[[ Records shown, beginning ]]

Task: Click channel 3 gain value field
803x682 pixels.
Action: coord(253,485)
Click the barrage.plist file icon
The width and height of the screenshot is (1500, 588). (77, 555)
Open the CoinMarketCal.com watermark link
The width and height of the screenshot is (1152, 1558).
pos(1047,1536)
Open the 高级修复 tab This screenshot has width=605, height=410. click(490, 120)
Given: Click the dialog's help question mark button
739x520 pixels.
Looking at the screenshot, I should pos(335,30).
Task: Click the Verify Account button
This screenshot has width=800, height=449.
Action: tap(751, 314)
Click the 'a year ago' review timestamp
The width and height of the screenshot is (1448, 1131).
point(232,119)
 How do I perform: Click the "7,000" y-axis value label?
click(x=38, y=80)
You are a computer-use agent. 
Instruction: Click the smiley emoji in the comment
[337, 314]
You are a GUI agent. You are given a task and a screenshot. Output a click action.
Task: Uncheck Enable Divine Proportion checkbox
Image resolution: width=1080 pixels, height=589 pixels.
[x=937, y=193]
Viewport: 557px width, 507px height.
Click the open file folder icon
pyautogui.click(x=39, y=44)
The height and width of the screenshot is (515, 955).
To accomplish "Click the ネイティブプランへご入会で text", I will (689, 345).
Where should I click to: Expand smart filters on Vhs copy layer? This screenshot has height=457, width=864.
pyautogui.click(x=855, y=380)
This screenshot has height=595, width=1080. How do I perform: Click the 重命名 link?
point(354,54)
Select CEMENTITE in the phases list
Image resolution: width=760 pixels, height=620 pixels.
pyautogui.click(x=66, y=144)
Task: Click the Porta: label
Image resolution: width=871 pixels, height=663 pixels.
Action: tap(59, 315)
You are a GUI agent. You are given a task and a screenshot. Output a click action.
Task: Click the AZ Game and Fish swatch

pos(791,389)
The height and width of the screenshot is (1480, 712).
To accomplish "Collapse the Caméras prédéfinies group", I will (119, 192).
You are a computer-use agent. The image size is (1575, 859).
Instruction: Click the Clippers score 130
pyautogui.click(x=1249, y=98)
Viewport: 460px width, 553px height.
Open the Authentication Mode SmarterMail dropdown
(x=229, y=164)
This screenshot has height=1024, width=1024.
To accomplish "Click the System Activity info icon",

[[ Records shown, end ]]

Action item
Please give all the lines above again, exactly as they read.

Task response
Task: Click channel 3 gain value field
803x682 pixels.
Action: coord(253,485)
Click the barrage.plist file icon
The width and height of the screenshot is (1500, 588). (77, 555)
Open the CoinMarketCal.com watermark link
The width and height of the screenshot is (1152, 1558).
pos(1047,1536)
Open the 高级修复 tab This screenshot has width=605, height=410. click(490, 120)
Given: Click the dialog's help question mark button
739x520 pixels.
Looking at the screenshot, I should pos(335,30).
Task: Click the Verify Account button
This screenshot has width=800, height=449.
Action: tap(751, 314)
Click the 'a year ago' review timestamp
The width and height of the screenshot is (1448, 1131).
point(232,119)
 How do I perform: Click the "7,000" y-axis value label?
click(x=38, y=80)
You are a computer-use agent. 
Instruction: Click the smiley emoji in the comment
[337, 314]
You are a GUI agent. You are given a task and a screenshot. Output a click action.
Task: Uncheck Enable Divine Proportion checkbox
Image resolution: width=1080 pixels, height=589 pixels.
[x=937, y=193]
Viewport: 557px width, 507px height.
Click the open file folder icon
pyautogui.click(x=39, y=44)
The height and width of the screenshot is (515, 955).
To accomplish "Click the ネイティブプランへご入会で text", I will (689, 345).
Where should I click to: Expand smart filters on Vhs copy layer? This screenshot has height=457, width=864.
pyautogui.click(x=855, y=380)
This screenshot has height=595, width=1080. How do I perform: Click the 重命名 link?
point(354,54)
Select CEMENTITE in the phases list
Image resolution: width=760 pixels, height=620 pixels.
pyautogui.click(x=66, y=144)
Task: Click the Porta: label
Image resolution: width=871 pixels, height=663 pixels.
Action: tap(59, 315)
You are a GUI agent. You are given a task and a screenshot. Output a click action.
Task: Click the AZ Game and Fish swatch

pos(791,389)
The height and width of the screenshot is (1480, 712).
To accomplish "Collapse the Caméras prédéfinies group", I will (119, 192).
You are a computer-use agent. The image size is (1575, 859).
Instruction: Click the Clippers score 130
pyautogui.click(x=1249, y=98)
Viewport: 460px width, 553px height.
Open the Authentication Mode SmarterMail dropdown
(x=229, y=164)
This screenshot has height=1024, width=1024.
To accomplish "Click the System Activity info icon",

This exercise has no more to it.